Stepsize allows engineers to track and fix technical issues (like tech debt and refactoring work) directly from your editor.
It integrates with your existing tools like Jira, GitHub, or Linear, so you can link issues to code, and make them visible in your codebase, without leaving your editor.
Stepsize has already helped teams like Snyk and Terakeet solve 70% of their tech debt — you should definitely check it out.
As a Refactoring reader you get one free month when signing up for the Team or Business plan, by using the REFACTORING23 code.
1) 🎽 1:1s are about consistency
As a manager, 1:1s are your most important meetings. Most advice on how to have good ones is about consistency and building the habit:
Have 1:1s every single week — 1:1s are about issues and personal development. Whenever someone has an issue, they have to think they will be able to discuss it with you soon. The "soon" part is crucial to most 1:1s benefits, and "once every two weeks" is often not soon enough.
Have 1:1s always at the same day, same time. This is important to build the habit, just like having breakfast or brushing your teeth. People need to prepare for 1:1s, and need to know when they will happen.
Schedule 40 minutes for them. In my experience, 30 minutes are most often enough, but you don't want to cut the meeting short in case they are not. Especially because long 1:1s are usually important 1:1s.
Always do them. Finally, this might be trivial, but it's really important not to cancel 1:1s. 1:1s work because they are a reliable space. If they stop being reliable, they stop working.
More ideas on how to run effective 1:1s 👇
2) 🚢 Shipping fast changes your life
Your team’s behaviour vastly changes based on how fast and often you are able to release in production. This is truly one of the major areas that separates elite engineering teams from average and poor ones.

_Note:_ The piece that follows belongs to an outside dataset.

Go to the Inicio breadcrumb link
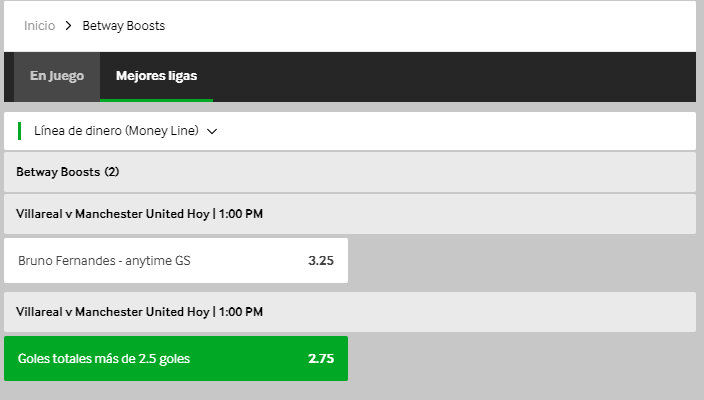Screen dimensions: 704x400 pyautogui.click(x=40, y=26)
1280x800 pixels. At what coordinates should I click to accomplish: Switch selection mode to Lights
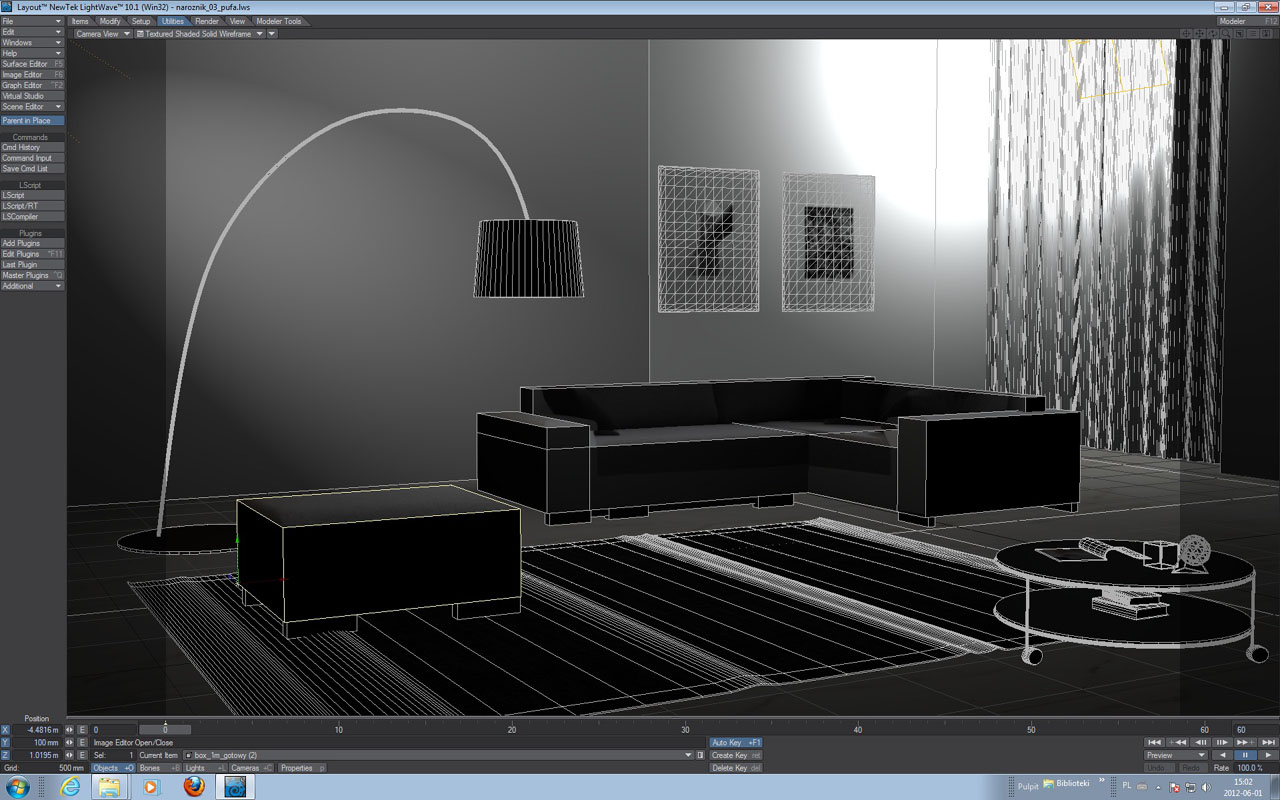pyautogui.click(x=205, y=768)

A simple thought experiment:
⏱️ Release takes 1 minute
Feedback loop is instant, no context switch.
Shipping is continuous — natural extension of development work
Time to recover is low, few outages
Confidence is high
⏲️ Release takes 10 minutes
Feedback loop is good, multiple releases are made every day
Some context switch happens during/after deploy
Higher QA investment is justified
🕰️ Release takes 1 hour
Multiple features are batched and released together for convenience
Failures increase because of batching
Recovery is slower because of 1) slow deploy and 2) context switch
More time is spent on QA and tests beforehand to avoid disaster
"Only in the morning" releases
🗓️ Release takes 1 day
Deploying becomes a formal process that needs approval
Only "at start of week"
Dedicated engineering work is needed to maintain the deployment pipeline
Frequent outages, pressure on SREs
I wrote more about how shipping fast changes your life in this previous article 👇
3) 🌱 Sponsorship is underrated
Sponsors are those people who do practical things to help you.
They might advocate for your promotion, approve a budget for your project, or introduce you to useful people.
While mentoring is about giving advice, sponsoring is about empowering and giving opportunities. As a manager, you can sponsor your report by suggesting them as a good lead for a new project, or to give a talk about something they are expert about.
Sponsorship is generally underrated. For example, studies have shown that women and people from minorities are over-mentored, but under-sponsored.
More ideas about mentors, coaches, and sponsors 👇
And that’s it for today! If you are finding this newsletter valuable, consider doing any of these:
1) ✉️ Subscribe to the newsletter — if you aren’t already, consider becoming a paid subscriber. You can learn more about the benefits of the paid plan here.
2) ❤️ Share it — Refactoring lives thanks to word of mouth. Share the article with your team or with someone to whom it might be useful!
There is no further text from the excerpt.